# TEXT EXTRACT
_ _ _ _

It was nice, also, to see Caitlin’s Killer Frost-induced bad behavior come out of a struggle on Caitlin’s part to rid herself of powers altogether. She lies to Joe West in order to get into a CCPD interview room with one of Alchemy’s acolytes, and when he refuses to tell her what she wants to know about how to find Alchemy, she threatens him until he screams. When some CCPD officers come running, she users cold breath to fog up the room and escape. This is where the real trouble begins, as everyone’s favorite British addition to the show, Julian Albert, catches Caitlin leaving the room, so she kidnaps him. Things just keep escalating for her, and she keeps going along with it.
Barry learns about Julian’s kidnapping from Detective Patterson, aka Special Guest Star Greg Grunberg of ‘everything J.J. Abrams has ever done plus also Heroes’ fame. He realizes based on the circumstances – the cold breath, the frozen interview room door – that Caitlin must be involved, and he rushes back to STAR Labs for help in tracking her down. Everyone is a quitter and ready to throw their hands in the air and give up when HR adds value to the team, suggesting they use whatever means they used to track Captain Cold (R.I.P.) to find Caitlin. They track her to a frozen food warehouse, where she is having Julian do computery things to figure out how to find Alchemy. Those computery things include running Google searches on people who have used the words ‘alchemy’ or ‘Savitar’. This is definitely a thing Caitlin could have done herself. Perhaps she realizes it, as there’s a moment after Julian gives her the results of his Googling where Caitlin is conflicted about what she’s doing and what’s going on. Julian uses that opportunity to send a signal to the CCPD. Before they arrive, The Flash shows up and tries to talk Caitlin down off the ledge, and when Julian urges him to take her down, Barry punches him at super-speed, knocking him out cold. There’s a tense conversation between The Flash and Killer Frost, with Caitlin finally laying into Barry about what a screw-up he’s consistently been this season. She also reveals to Cisco, who is listening over comms from back at STAR Labs, that Barry is responsible for the Cisco’s brother being dead in the current timeline. As they’re talking, the CCPD busts in, guns blazing. Barry rushes Caitlin out of the line of fire, but she’s still not interested in any help, which she makes clear by stabbing The Flash in the calf with an ice-spike and taking off without him.
Thanks to Julian’s work, Caitlin now has two potential people to visit who can lead her to Alchemy. Cisco hacks Julian’s computer to find the locations so they can find her and stop her. Barry’s healing fast but still injured, so Cisco decides to take one of the locations while HR and Joe will stake out the other one. Cisco in particular is more than happy to get out of the office, as he is pissed beyond words at Barry about his brother’s death. He’s been pissed at Barry before about things, but this is a whole new level of pissed off. I’ve been really hard on Barry this season, but he’s done a lot of really stupid stuff lately, and whereas most people seem to let him off the hook really easily it was nice to see Cisco react the way that he did. I was particularly pleased that it wasn’t completely resolved at the end of the episode. Maybe eventually Vibe will join Killer Frost and they’ll start the Flash Revenge Squad.

_ _ _ _

# STORED DATA
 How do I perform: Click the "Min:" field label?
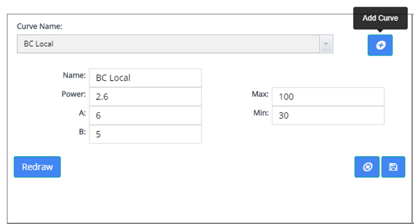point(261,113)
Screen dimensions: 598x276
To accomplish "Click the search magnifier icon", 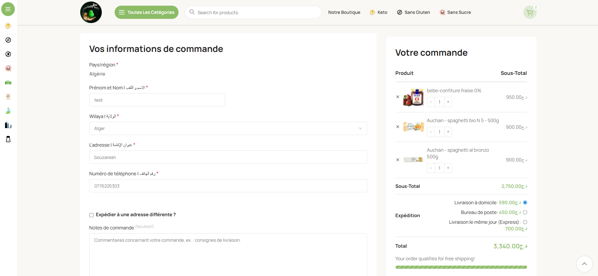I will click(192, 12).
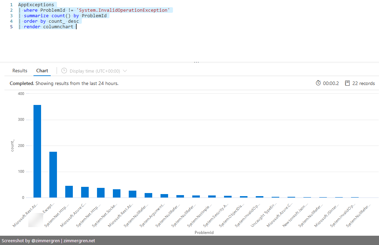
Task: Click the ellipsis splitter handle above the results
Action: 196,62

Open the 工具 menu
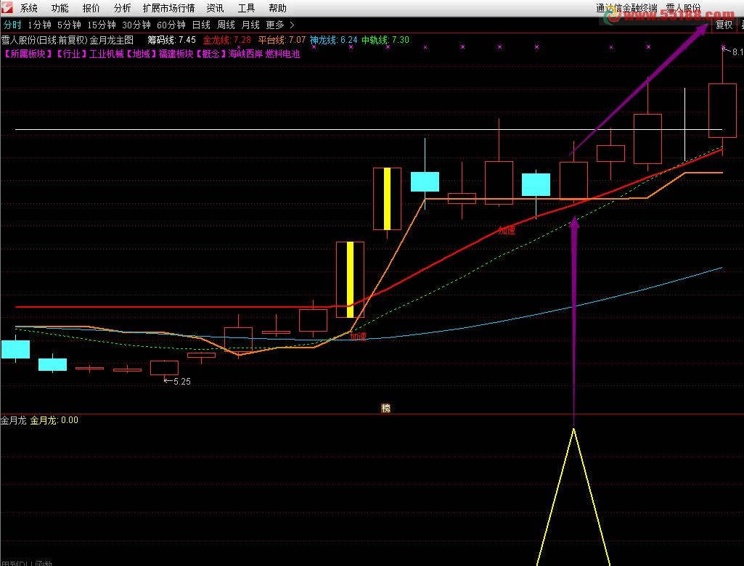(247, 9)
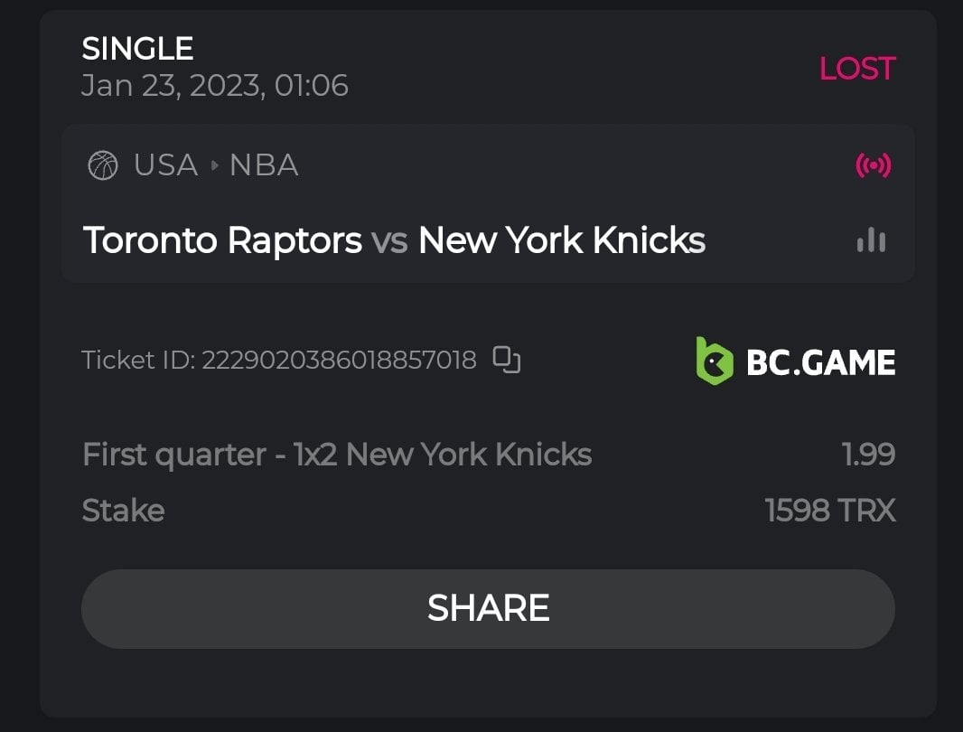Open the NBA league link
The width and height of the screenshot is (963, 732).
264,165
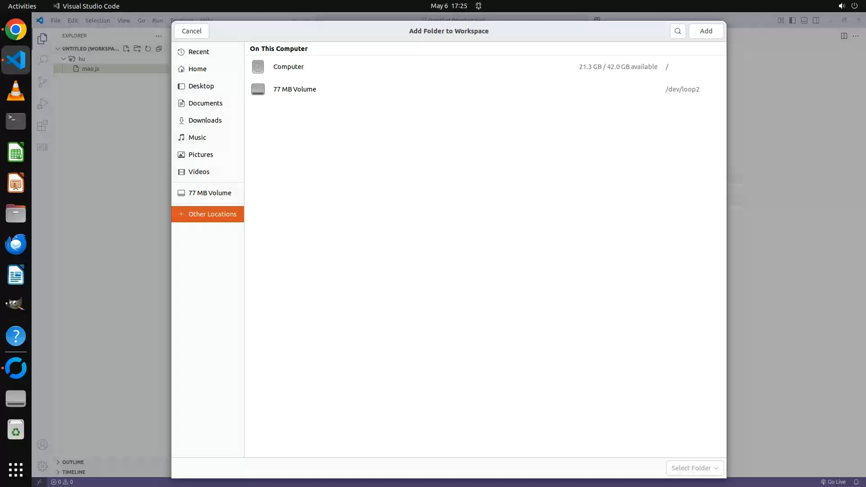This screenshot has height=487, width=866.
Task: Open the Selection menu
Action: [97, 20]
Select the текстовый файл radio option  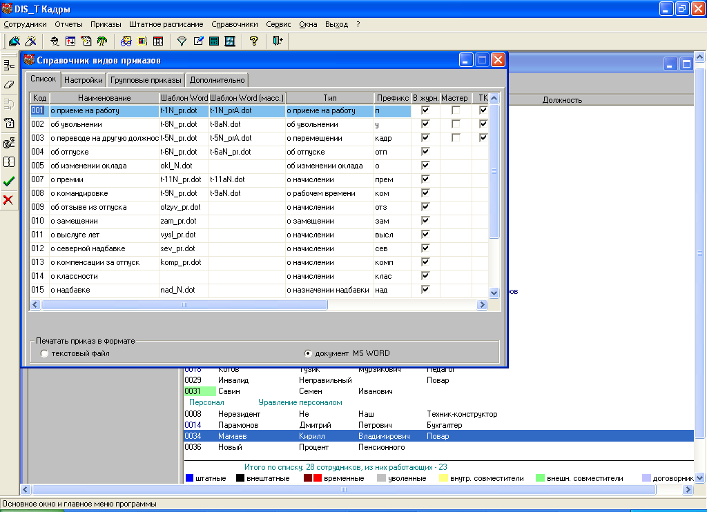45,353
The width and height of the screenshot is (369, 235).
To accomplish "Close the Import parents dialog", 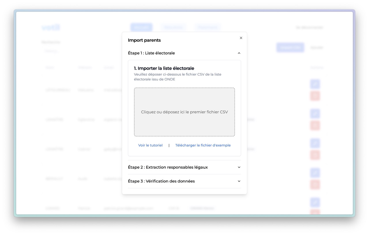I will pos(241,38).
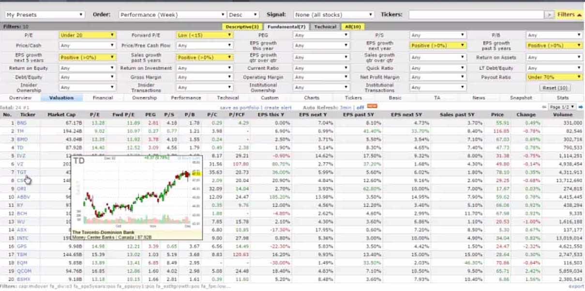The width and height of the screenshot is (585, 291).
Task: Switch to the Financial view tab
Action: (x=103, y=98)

_ _ _ _

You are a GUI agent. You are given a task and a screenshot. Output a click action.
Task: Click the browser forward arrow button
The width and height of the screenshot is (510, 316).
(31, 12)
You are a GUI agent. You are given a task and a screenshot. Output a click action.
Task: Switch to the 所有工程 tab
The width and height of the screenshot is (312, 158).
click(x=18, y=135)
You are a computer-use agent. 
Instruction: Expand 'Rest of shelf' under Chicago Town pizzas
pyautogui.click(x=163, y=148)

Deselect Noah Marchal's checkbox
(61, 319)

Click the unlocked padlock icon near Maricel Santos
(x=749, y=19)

_ _ _ _

# EXERCISE DESCRIPTION
Please extract the passage of the episode recap above that begins with "It was nice, also, to" and ends with "along with it.", copying it word for word.

# RESULT OF THE EXERCISE
It was nice, also, to see Caitlin’s Killer Frost-induced bad behavior come out of a struggle on Caitlin’s part to rid herself of powers altogether. She lies to Joe West in order to get into a CCPD interview room with one of Alchemy’s acolytes, and when he refuses to tell her what she wants to know about how to find Alchemy, she threatens him until he screams. When some CCPD officers come running, she users cold breath to fog up the room and escape. This is where the real trouble begins, as everyone’s favorite British addition to the show, Julian Albert, catches Caitlin leaving the room, so she kidnaps him. Things just keep escalating for her, and she keeps going along with it.